We originally suggested that inhibition of tumor necrosis factor-related apoptosis inducing ligand (TRAIL) death pathway could be taken into consideration as a potential therapeutic strategy for Alzheimers disease (AD). However, because the critical role of TRAIL in immune surveillance, the neutralization of TRAIL protein by an antibody to prevent its binding to death receptors is definitely a risky approach. Here, we demonstrated that the blockade of the TRAIL death receptor DR5 with a specific antibody completely prevented amyloid β peptide (Aβ) neurotoxicity in both neuronal cell line and primary cortical neurons. DR5 was demonstrated to be a key factor in TRAIL death pathway. In fact, whereas TRAIL expression was enhanced dose-dependently by concentrations of β amyloid ranging from 10 nM to 1 μM, only the highest toxic dose of Aβ (25 μM) induced the increased expression of DR5 and neuronal cell death. In addition, the increased expression of DR5 receptor after β amyloid treatment was sustained by p53 transcriptional activity, as demonstrated by the data showing that the p53 inhibitor Pifithrin α prevented both β amyloid-induced DR5 induction and cell death. These data suggest a sequential activation of p53 and DR5 upon β amyloid exposure. Further insight into the key role of DR5 in AD was suggested by data showing a significant increase of DR5 receptor in cortical slices of AD brain. Thus, these findings may give intracellular TRAIL pathway a role in AD pathophysiology, making DR5 receptor a possible candidate as a pharmacological target.

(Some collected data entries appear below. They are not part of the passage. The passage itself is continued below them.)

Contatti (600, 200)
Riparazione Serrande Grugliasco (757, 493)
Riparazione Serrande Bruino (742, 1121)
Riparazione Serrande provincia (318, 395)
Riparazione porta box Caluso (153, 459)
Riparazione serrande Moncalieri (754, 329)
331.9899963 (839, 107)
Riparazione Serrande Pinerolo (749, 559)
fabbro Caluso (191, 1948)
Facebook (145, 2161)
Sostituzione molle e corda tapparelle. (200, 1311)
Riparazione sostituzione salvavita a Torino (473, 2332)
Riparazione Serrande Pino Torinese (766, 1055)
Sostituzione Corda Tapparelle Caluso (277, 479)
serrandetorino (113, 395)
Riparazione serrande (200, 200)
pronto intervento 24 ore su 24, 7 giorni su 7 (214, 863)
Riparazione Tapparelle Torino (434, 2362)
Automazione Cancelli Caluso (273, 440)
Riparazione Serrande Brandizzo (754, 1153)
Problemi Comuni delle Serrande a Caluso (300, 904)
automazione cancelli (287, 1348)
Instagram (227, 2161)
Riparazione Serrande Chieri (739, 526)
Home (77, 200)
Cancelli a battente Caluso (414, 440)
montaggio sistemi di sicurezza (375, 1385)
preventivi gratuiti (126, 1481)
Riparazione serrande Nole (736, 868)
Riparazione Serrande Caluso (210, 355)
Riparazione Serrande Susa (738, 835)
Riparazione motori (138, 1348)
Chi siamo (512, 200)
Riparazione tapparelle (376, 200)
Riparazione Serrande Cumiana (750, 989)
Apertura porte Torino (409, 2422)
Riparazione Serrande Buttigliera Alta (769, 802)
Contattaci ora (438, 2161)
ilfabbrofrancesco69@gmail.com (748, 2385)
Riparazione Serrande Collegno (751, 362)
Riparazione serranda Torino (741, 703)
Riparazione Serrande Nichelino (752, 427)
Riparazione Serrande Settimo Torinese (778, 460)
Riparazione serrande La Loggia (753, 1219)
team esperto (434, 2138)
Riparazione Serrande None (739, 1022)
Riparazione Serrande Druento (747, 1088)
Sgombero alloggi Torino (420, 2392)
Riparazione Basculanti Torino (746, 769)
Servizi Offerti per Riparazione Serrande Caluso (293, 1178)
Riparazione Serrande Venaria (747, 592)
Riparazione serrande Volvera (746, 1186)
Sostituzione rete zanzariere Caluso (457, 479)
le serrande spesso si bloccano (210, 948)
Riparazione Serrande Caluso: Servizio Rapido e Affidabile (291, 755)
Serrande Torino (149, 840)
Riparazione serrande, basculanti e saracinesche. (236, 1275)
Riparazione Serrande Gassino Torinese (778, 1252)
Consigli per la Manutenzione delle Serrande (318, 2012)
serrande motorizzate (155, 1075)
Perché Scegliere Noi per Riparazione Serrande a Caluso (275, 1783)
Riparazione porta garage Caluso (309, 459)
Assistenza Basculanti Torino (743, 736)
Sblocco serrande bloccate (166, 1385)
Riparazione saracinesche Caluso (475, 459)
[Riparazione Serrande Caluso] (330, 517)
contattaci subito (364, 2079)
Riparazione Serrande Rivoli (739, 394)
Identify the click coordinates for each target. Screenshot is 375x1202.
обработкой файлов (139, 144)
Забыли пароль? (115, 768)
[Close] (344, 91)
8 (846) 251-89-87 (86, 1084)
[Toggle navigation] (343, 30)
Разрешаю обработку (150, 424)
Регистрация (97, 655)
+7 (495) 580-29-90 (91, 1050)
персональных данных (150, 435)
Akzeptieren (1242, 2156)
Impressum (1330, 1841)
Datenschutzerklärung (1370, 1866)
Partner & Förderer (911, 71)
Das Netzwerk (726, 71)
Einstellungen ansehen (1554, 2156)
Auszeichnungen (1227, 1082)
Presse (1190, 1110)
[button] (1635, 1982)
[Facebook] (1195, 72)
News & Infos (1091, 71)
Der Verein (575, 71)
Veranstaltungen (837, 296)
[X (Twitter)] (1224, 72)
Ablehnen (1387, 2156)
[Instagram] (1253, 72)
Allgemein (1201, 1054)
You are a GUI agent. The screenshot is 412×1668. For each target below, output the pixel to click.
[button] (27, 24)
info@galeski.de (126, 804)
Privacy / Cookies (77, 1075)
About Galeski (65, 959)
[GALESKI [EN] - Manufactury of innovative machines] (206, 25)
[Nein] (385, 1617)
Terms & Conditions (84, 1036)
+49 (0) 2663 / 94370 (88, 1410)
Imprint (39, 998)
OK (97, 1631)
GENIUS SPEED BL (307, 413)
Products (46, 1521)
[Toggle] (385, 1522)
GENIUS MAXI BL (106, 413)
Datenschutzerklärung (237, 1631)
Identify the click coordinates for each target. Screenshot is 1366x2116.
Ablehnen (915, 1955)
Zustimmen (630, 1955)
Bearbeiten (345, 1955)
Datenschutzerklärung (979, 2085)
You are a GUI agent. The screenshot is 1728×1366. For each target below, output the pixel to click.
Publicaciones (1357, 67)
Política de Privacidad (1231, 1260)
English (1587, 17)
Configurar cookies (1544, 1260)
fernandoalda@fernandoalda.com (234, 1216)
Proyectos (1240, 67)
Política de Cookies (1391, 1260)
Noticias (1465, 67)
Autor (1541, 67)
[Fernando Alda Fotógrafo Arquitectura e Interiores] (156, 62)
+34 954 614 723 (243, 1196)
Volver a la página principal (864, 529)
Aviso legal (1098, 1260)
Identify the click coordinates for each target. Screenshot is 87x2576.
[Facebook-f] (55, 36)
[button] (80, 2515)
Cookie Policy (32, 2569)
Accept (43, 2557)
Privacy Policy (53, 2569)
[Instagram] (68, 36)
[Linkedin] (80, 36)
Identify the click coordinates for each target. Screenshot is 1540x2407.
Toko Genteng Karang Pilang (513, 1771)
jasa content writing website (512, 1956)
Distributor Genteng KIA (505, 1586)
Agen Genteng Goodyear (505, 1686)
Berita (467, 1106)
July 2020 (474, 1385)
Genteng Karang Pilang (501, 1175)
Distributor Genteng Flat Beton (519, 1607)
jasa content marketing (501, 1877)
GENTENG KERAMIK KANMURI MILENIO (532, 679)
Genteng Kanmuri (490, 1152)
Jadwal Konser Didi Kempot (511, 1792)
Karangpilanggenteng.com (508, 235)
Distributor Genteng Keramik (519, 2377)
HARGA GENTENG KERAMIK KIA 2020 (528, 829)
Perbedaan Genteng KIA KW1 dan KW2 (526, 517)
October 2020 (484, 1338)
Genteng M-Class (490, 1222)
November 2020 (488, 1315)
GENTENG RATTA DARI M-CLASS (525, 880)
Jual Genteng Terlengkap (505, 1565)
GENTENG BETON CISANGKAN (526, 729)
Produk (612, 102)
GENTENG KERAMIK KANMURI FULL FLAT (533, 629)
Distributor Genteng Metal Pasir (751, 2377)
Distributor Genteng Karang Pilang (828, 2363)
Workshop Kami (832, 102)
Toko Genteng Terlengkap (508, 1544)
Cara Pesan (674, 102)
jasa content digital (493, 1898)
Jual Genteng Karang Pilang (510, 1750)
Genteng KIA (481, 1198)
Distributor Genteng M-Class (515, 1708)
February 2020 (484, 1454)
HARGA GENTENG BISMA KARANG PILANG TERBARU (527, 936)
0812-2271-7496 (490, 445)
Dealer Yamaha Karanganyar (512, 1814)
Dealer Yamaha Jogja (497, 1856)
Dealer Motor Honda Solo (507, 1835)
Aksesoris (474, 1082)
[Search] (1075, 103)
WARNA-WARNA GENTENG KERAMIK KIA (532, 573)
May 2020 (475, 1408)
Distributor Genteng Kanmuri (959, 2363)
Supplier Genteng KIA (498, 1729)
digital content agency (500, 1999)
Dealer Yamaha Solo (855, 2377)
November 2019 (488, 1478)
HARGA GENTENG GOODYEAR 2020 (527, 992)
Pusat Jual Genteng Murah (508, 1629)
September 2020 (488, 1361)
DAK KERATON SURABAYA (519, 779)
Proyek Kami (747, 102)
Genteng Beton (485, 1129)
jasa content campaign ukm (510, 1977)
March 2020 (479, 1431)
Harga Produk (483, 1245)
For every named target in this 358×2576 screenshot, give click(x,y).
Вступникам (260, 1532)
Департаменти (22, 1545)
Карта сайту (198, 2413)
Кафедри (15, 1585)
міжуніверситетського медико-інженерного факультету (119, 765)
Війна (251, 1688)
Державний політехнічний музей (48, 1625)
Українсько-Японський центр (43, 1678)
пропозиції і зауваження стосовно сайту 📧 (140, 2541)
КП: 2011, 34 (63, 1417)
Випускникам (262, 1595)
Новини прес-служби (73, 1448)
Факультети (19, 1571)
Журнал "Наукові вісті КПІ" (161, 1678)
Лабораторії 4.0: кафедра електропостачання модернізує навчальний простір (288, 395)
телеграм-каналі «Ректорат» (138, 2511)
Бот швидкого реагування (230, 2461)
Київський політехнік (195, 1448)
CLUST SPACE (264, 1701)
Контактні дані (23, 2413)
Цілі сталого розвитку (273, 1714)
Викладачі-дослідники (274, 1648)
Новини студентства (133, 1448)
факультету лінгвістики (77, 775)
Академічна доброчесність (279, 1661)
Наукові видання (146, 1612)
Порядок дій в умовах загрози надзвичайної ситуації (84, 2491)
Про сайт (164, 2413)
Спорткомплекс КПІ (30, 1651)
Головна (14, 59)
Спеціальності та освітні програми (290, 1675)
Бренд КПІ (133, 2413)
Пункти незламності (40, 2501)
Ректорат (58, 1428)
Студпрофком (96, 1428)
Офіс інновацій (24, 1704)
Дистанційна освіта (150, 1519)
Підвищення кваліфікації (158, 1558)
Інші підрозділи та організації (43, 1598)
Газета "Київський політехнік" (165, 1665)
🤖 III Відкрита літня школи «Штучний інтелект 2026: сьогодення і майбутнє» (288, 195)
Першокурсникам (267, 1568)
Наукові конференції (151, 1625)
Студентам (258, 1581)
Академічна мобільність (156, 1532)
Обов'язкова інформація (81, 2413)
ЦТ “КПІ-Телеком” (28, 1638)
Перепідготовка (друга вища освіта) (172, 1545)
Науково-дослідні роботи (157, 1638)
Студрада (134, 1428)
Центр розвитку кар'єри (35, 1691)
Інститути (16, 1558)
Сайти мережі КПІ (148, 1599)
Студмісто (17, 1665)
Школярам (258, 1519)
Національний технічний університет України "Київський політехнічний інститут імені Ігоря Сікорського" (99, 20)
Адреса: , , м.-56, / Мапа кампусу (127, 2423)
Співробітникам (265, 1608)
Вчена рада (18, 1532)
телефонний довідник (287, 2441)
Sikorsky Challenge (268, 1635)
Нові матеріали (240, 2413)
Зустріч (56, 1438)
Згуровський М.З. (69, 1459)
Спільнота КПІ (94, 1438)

Over-expression of amyloid precursor protein in HEK cells alters p53 conformational state and protects against doxorubicin

Here we show that human embryonic kidney (HEK) cells stably transfected with amyloid precursor protein (HEK‐APP), expressed a conformational mutant‐like and transcriptionally inactive p53 isoform, and turned out to be less sensitive to the cytotoxin doxorubicin in comparison with untransfected cells. Treatment of HEK‐APP cells with γ‐ and β‐secretase inhibitors prevented generation of unfolded, mutant‐like p53 isoform and made the cells vulnerable to doxorubicin as untransfected cells. Changes in p53 conformational state and reduced sensitivity to doxorubicin were also found in untransfected HEK cells after exposure to nanomolar concentrations of beta‐amyloid (Aβ) and these effects were antagonized by vitamin E. The modulator effects of Aβ on p53 conformational state were, at least in part, due to the intracellular peptides as (i) treatment of HEK‐APP cells with an antibody that sequestered extracellular Aβ did not modify the capability of the cells to express the mutant‐like p53 isoform; (ii) in the presence of 1% serum exogenous Aβ peptide crossed the plasma membrane, as demonstrated by confocal analysis and ELISA, and induced p53 conformational change; and (iii) in the presence of 10% serum Aβ did not enter the cells and consequently did not influence the p53 conformational state.